暗いシーンでの階調感が高く映像に没入できる(川内)
プラズマテレビを彷彿させる高いコントラスト感は、特に暗いシーンで顕著に。映像の世界に引き込まれます。大画面&大型スピーカー搭載でも軽量化を実現し、設置が楽なのも◎。
ビエラ TH-65FZ1000のオススメ度:★★★★☆
視野角の狭さを劇的に改善した液晶ブラビアの最上位モデル
ソニー
ブラビア KJ-65Z9F(65型)
実売価格53万4410円
同社液晶テレビの最上位機。独自の「X-Wide Angle」技術で、VAパネルの課題である視野角の狭さを劇的に改善しました。有機ELモデルと同じ高画質エンジン「X1 Ultimate」を搭載し、高精細かつ低ノイズの映像に。4Kチューナー非搭載。

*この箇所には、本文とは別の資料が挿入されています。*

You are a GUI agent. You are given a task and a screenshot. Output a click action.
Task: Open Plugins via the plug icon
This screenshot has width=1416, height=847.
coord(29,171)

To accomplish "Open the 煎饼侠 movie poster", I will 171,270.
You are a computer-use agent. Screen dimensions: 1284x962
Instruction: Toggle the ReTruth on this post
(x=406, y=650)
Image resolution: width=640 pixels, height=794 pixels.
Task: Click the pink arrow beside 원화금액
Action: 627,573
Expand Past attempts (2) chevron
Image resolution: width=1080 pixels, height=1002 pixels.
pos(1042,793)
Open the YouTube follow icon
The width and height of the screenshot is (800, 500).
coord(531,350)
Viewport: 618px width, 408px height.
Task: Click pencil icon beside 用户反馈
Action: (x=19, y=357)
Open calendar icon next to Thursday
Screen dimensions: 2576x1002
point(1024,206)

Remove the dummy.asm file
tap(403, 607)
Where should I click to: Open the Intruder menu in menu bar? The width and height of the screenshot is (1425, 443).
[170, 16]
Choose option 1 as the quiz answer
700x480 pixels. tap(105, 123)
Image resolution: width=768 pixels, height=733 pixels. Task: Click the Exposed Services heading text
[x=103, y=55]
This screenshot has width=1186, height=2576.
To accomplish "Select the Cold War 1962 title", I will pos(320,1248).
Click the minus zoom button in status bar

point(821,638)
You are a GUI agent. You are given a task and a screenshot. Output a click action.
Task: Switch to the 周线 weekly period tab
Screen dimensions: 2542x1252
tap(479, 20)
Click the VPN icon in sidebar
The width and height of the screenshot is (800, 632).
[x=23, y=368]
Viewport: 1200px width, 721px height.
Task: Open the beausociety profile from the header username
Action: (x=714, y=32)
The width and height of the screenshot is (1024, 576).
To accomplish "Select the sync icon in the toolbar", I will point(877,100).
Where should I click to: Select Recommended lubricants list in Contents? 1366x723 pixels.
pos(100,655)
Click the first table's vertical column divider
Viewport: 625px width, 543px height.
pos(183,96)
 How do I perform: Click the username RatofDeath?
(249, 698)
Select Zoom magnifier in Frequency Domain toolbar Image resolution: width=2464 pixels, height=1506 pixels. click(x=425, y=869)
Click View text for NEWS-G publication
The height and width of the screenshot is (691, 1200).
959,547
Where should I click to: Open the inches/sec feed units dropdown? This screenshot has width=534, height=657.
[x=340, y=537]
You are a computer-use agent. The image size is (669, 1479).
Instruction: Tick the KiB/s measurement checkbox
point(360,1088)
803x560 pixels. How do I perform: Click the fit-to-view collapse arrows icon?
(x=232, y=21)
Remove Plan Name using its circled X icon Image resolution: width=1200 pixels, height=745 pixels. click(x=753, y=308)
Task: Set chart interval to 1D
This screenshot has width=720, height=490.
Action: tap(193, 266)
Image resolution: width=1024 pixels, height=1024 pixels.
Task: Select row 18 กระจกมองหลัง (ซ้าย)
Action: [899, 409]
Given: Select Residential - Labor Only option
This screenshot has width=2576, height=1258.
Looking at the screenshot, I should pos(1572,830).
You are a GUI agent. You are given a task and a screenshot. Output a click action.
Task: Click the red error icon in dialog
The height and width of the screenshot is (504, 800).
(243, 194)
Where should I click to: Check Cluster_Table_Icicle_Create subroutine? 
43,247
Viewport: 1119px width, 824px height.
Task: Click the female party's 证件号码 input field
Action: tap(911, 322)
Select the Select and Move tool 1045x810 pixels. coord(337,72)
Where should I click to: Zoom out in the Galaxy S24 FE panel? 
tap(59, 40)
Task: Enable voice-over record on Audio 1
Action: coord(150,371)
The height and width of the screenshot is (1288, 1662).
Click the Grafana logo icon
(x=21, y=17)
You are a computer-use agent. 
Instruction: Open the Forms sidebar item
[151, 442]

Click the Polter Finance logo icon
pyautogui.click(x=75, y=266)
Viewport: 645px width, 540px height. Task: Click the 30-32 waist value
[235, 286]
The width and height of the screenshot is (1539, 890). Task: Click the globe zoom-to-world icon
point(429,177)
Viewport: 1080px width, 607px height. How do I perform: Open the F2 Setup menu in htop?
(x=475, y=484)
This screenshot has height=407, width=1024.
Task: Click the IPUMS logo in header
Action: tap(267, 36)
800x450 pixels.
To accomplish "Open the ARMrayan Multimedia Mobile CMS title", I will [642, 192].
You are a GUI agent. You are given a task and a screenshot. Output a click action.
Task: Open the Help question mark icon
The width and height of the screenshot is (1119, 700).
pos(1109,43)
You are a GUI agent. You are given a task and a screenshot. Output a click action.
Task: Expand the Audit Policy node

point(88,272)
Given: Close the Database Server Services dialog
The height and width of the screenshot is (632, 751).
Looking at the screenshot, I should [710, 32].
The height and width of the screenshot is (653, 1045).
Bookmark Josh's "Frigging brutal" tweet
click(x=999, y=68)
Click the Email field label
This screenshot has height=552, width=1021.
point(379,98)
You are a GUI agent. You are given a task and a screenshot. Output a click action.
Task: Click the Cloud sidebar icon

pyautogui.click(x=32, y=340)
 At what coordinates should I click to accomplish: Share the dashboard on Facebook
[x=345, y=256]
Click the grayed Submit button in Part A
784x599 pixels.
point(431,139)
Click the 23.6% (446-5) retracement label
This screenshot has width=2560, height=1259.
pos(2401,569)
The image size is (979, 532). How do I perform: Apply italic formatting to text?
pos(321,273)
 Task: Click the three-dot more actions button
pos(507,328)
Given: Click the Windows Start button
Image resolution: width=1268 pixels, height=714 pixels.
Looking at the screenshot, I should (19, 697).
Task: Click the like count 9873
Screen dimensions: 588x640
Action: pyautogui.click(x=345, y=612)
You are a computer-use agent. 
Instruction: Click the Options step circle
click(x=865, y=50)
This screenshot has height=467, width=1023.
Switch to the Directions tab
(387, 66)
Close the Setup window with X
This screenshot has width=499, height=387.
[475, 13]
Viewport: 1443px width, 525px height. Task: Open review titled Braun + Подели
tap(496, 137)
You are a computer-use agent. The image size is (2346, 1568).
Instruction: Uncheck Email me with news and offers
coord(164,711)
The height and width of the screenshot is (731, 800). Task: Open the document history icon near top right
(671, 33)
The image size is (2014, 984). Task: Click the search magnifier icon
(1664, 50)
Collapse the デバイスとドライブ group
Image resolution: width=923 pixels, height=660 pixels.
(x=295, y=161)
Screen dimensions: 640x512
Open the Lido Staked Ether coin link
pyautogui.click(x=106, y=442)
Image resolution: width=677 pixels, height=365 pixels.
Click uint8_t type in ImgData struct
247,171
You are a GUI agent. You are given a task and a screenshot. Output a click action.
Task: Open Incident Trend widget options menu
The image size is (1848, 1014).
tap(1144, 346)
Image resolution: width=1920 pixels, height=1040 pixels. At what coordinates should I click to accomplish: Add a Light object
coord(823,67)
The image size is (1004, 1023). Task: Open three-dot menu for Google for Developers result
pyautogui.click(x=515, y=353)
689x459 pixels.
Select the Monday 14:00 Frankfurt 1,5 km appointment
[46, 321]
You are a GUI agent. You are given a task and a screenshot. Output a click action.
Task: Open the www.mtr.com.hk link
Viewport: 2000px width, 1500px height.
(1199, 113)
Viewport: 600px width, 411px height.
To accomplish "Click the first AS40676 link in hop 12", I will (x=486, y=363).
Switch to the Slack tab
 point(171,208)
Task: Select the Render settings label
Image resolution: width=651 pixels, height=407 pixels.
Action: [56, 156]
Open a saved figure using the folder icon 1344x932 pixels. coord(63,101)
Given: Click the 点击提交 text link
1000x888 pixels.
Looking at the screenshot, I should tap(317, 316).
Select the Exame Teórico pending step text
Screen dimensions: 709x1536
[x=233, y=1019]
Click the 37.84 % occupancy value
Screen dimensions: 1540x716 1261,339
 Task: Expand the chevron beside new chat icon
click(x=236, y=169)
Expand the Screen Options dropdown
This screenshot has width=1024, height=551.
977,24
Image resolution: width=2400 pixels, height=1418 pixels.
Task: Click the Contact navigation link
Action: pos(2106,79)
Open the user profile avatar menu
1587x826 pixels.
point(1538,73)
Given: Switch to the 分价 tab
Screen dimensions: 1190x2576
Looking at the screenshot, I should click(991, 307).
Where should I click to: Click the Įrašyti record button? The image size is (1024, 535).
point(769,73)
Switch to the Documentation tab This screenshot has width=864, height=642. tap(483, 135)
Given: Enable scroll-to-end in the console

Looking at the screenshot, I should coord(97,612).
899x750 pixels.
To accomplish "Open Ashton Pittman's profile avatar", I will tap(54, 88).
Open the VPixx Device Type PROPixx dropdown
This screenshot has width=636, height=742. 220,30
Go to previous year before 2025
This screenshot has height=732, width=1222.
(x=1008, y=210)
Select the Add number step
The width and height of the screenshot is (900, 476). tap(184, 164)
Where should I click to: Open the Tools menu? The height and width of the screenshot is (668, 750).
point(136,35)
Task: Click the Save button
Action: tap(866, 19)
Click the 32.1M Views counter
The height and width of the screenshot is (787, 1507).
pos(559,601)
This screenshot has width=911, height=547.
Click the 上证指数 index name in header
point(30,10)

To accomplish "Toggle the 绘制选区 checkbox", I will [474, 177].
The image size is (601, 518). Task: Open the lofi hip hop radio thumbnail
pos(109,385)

【SPEC】●画面サイズラインナップ:75、65型●バックライト方式:直下型LED●パネル:VAパネル●チューナー:地デジ/BS/110度CS×2●音声実用最大出力:20W●接続端子:HDMI入力×4、USB×3、LAN×1ほか●サイズ/質量:W1453×H906×D314mm/29.5kg
【レビューコメント】
液晶テレビの画質を進歩させた功績は偉大!(鳥居さん)
視野角の改善をはじめ、残像感の低減、暗部再現性など、液晶の画質を大きく進歩させた功績は偉大。有機ELとはひと味違う画ですが、非常に優秀です。スピーカー性能が平凡なのは惜しいところ。
鮮やかで立体的な画質は他モデルと一線を画す仕上がり(川内)
他の液晶テレビとは一線を画す、鮮やかで立体感のある画質は感動的。ラインナップは65V型以上の大画面モデルのみなので、設置場所のスペースは事前に確認しておく必要があります。